**YOUR GOAL:** Print the records exactly as given.
▽
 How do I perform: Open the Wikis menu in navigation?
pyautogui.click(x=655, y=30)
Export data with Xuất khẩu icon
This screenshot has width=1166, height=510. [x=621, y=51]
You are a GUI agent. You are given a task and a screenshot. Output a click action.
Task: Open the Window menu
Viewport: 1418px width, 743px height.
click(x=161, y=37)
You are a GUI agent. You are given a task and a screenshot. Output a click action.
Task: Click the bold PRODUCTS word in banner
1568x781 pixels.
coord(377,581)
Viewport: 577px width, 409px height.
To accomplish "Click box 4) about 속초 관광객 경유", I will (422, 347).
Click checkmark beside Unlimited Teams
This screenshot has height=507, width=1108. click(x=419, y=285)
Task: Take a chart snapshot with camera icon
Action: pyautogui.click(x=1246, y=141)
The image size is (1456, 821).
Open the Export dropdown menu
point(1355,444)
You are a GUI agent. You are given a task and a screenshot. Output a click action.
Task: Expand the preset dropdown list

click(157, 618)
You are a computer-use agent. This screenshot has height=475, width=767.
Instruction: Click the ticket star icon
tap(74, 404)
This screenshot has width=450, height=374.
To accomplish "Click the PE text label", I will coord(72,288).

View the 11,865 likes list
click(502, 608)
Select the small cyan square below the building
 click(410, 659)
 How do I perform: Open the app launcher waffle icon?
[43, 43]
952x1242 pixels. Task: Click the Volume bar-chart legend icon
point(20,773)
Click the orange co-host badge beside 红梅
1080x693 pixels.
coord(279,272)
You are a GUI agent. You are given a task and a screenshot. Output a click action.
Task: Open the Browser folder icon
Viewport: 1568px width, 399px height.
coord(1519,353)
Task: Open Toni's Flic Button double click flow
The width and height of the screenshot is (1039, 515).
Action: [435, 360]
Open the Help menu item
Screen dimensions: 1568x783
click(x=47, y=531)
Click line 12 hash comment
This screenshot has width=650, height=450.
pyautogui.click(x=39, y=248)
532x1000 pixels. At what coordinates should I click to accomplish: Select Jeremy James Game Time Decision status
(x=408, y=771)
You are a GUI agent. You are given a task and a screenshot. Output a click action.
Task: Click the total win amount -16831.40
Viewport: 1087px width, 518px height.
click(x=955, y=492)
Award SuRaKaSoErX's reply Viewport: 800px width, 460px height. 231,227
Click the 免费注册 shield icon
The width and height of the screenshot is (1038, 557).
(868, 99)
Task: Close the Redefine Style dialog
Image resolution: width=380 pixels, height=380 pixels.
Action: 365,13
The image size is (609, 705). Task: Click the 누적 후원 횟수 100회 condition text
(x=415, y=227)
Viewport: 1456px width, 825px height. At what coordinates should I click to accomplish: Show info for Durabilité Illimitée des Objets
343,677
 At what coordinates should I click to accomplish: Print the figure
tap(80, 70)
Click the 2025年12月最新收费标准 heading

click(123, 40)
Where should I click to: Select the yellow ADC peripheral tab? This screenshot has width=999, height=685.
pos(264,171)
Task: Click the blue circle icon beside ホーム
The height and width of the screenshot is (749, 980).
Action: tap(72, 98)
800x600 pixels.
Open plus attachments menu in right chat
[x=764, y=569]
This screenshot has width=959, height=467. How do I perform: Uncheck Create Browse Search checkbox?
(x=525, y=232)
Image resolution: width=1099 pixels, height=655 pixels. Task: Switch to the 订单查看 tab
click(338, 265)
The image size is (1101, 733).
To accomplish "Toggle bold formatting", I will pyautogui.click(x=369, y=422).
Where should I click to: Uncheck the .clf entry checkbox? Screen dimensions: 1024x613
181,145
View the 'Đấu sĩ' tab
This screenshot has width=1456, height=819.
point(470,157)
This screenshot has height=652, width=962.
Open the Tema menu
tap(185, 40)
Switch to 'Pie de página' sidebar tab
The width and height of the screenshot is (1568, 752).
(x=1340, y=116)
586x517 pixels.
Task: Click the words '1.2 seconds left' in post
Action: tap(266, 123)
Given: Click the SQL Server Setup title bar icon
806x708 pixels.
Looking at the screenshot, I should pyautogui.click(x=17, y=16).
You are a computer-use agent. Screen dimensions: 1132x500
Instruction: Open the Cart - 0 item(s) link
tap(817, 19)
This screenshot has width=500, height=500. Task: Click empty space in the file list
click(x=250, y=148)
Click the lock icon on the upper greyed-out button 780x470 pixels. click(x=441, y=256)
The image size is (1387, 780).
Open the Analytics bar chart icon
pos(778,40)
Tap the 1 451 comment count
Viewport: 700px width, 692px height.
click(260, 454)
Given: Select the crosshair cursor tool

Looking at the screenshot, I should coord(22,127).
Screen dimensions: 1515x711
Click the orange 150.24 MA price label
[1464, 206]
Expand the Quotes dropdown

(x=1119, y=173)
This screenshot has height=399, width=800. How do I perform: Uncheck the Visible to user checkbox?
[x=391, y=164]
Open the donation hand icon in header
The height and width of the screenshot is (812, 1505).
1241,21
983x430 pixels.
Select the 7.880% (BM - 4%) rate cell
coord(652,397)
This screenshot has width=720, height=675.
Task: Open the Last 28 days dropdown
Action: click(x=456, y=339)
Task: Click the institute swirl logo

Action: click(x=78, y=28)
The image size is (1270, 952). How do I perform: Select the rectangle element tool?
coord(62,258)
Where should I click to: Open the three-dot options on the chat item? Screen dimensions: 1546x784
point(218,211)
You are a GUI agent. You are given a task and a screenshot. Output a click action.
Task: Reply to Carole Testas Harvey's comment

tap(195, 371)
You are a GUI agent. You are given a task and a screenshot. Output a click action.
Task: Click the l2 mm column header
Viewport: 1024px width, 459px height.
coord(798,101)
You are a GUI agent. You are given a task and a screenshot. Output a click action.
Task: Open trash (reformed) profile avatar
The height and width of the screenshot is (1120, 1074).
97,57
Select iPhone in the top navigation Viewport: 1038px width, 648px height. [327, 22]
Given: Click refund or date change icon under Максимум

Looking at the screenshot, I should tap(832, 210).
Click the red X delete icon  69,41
△
**EXERCISE ANSWER:**
 How do I perform: Open the Wikis menu in navigation?
pyautogui.click(x=655, y=30)
Export data with Xuất khẩu icon
This screenshot has width=1166, height=510. [x=621, y=51]
You are a GUI agent. You are given a task and a screenshot. Output a click action.
Task: Open the Window menu
Viewport: 1418px width, 743px height.
click(x=161, y=37)
You are a GUI agent. You are given a task and a screenshot. Output a click action.
Task: Click the bold PRODUCTS word in banner
1568x781 pixels.
coord(377,581)
Viewport: 577px width, 409px height.
To accomplish "Click box 4) about 속초 관광객 경유", I will (422, 347).
Click checkmark beside Unlimited Teams
This screenshot has height=507, width=1108. click(x=419, y=285)
Task: Take a chart snapshot with camera icon
Action: pyautogui.click(x=1246, y=141)
The image size is (1456, 821).
Open the Export dropdown menu
point(1355,444)
You are a GUI agent. You are given a task and a screenshot. Output a click action.
Task: Expand the preset dropdown list

click(157, 618)
You are a computer-use agent. This screenshot has height=475, width=767.
Instruction: Click the ticket star icon
tap(74, 404)
This screenshot has width=450, height=374.
To accomplish "Click the PE text label", I will coord(72,288).

View the 11,865 likes list
click(502, 608)
Select the small cyan square below the building
 click(410, 659)
 How do I perform: Open the app launcher waffle icon?
[43, 43]
952x1242 pixels. Task: Click the Volume bar-chart legend icon
point(20,773)
Click the orange co-host badge beside 红梅
1080x693 pixels.
coord(279,272)
You are a GUI agent. You are given a task and a screenshot. Output a click action.
Task: Open the Browser folder icon
Viewport: 1568px width, 399px height.
coord(1519,353)
Task: Open Toni's Flic Button double click flow
The width and height of the screenshot is (1039, 515).
Action: [435, 360]
Open the Help menu item
Screen dimensions: 1568x783
click(x=47, y=531)
Click line 12 hash comment
This screenshot has width=650, height=450.
pyautogui.click(x=39, y=248)
532x1000 pixels. At what coordinates should I click to accomplish: Select Jeremy James Game Time Decision status
(x=408, y=771)
You are a GUI agent. You are given a task and a screenshot. Output a click action.
Task: Click the total win amount -16831.40
Viewport: 1087px width, 518px height.
click(x=955, y=492)
Award SuRaKaSoErX's reply Viewport: 800px width, 460px height. 231,227
Click the 免费注册 shield icon
The width and height of the screenshot is (1038, 557).
(868, 99)
Task: Close the Redefine Style dialog
Image resolution: width=380 pixels, height=380 pixels.
Action: 365,13
The image size is (609, 705). Task: Click the 누적 후원 횟수 100회 condition text
(x=415, y=227)
Viewport: 1456px width, 825px height. At what coordinates should I click to accomplish: Show info for Durabilité Illimitée des Objets
343,677
 At what coordinates should I click to accomplish: Print the figure
tap(80, 70)
Click the 2025年12月最新收费标准 heading

click(123, 40)
Where should I click to: Select the yellow ADC peripheral tab? This screenshot has width=999, height=685.
pos(264,171)
Task: Click the blue circle icon beside ホーム
The height and width of the screenshot is (749, 980).
Action: tap(72, 98)
800x600 pixels.
Open plus attachments menu in right chat
[x=764, y=569]
This screenshot has width=959, height=467. How do I perform: Uncheck Create Browse Search checkbox?
(x=525, y=232)
Image resolution: width=1099 pixels, height=655 pixels. Task: Switch to the 订单查看 tab
click(338, 265)
The image size is (1101, 733).
To accomplish "Toggle bold formatting", I will pyautogui.click(x=369, y=422).
Where should I click to: Uncheck the .clf entry checkbox? Screen dimensions: 1024x613
181,145
View the 'Đấu sĩ' tab
This screenshot has width=1456, height=819.
point(470,157)
This screenshot has height=652, width=962.
Open the Tema menu
tap(185, 40)
Switch to 'Pie de página' sidebar tab
The width and height of the screenshot is (1568, 752).
(x=1340, y=116)
586x517 pixels.
Task: Click the words '1.2 seconds left' in post
Action: tap(266, 123)
Given: Click the SQL Server Setup title bar icon
806x708 pixels.
Looking at the screenshot, I should pyautogui.click(x=17, y=16).
You are a computer-use agent. Screen dimensions: 1132x500
Instruction: Open the Cart - 0 item(s) link
tap(817, 19)
This screenshot has width=500, height=500. Task: Click empty space in the file list
click(x=250, y=148)
Click the lock icon on the upper greyed-out button 780x470 pixels. click(x=441, y=256)
The image size is (1387, 780).
Open the Analytics bar chart icon
pos(778,40)
Tap the 1 451 comment count
Viewport: 700px width, 692px height.
click(260, 454)
Given: Select the crosshair cursor tool

Looking at the screenshot, I should coord(22,127).
Screen dimensions: 1515x711
Click the orange 150.24 MA price label
[1464, 206]
Expand the Quotes dropdown

(x=1119, y=173)
This screenshot has height=399, width=800. How do I perform: Uncheck the Visible to user checkbox?
[x=391, y=164]
Open the donation hand icon in header
The height and width of the screenshot is (812, 1505).
1241,21
983x430 pixels.
Select the 7.880% (BM - 4%) rate cell
coord(652,397)
This screenshot has width=720, height=675.
Task: Open the Last 28 days dropdown
Action: click(x=456, y=339)
Task: Click the institute swirl logo

Action: click(x=78, y=28)
The image size is (1270, 952). How do I perform: Select the rectangle element tool?
coord(62,258)
Where should I click to: Open the three-dot options on the chat item? Screen dimensions: 1546x784
point(218,211)
You are a GUI agent. You are given a task and a screenshot. Output a click action.
Task: Reply to Carole Testas Harvey's comment

tap(195, 371)
You are a GUI agent. You are given a task and a screenshot. Output a click action.
Task: Click the l2 mm column header
Viewport: 1024px width, 459px height.
coord(798,101)
You are a GUI agent. You are given a task and a screenshot. Output a click action.
Task: Open trash (reformed) profile avatar
The height and width of the screenshot is (1120, 1074).
97,57
Select iPhone in the top navigation Viewport: 1038px width, 648px height. [327, 22]
Given: Click refund or date change icon under Максимум

Looking at the screenshot, I should tap(832, 210).
Click the red X delete icon  69,41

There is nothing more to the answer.